De la rupture peut-être pas, encore que… Mais de l'étude des ruptures assurément ! Et Séverine Danflous le démontre avec S'abandonner, exercice de style romancé autour du même thème, ritournelle littéraire et obsessionnelle sur la quête d'explications de ces moments de vie charnières où l'on joue souvent moins qu'on ne le pense. Et où l'on croit naïvement que les retours d'expériences identiques suffiront à entrer en empathie pour mieux s'abandonner puis rebondir.

À la manière des impressionnistes qui peignaient sur le motif, le narrateur-cinéaste dont la compagne vient de le quitter subitement profite d'une commande d'un producteur pour partir recueillir la parole de femmes en rupture.

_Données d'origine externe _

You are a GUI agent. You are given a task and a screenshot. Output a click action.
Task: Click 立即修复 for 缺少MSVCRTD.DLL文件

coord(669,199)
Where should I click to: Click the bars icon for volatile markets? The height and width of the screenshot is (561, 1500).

À la fois projet professionnel et catharsis personnelle, ces rencontres sont autant de variations sur les mécanismes de l'abandon, réfléchi ou réflexe, libérateur ou à regret, douloureux ou jubilatoire.

Le texte est comme un flou artistique de cinéma, mélangeant dans un voile subtil le reportage et les émotions du narrateur, le désespoir poétique à la rage crue et imagée, le combat incessant entre acceptation et incompréhension.

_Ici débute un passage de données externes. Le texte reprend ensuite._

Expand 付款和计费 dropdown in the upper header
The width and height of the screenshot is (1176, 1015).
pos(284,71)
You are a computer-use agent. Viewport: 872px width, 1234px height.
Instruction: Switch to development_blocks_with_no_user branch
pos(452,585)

Avant de la lire, Séverine Danflous fut d'abord pour moi une image sur un réseau : celle d'une auteure lisant ses textes devant des café parisiens fermés en fin de confinement, libérant la parole aux mêmes endroits que ceux où son narrateur la recueillait. Un joli symbole d'une certaine idée de la littérature qu'il faut partager et faire voyager, au-delà de la passivité de l'imprimé.

Je ne sais pas dire si j'ai aimé S'abandonner et ne suis pas sûr que ce soit nécessaire, mais j'ai pris un énorme plaisir à lire ce livre qui m'a emmené en dehors de ma zone de confort, intrigué, questionné, et conquis pas son style. Et à l'image de la démarche de Vleel, c'est aussi ce que j'attends de mes lectures.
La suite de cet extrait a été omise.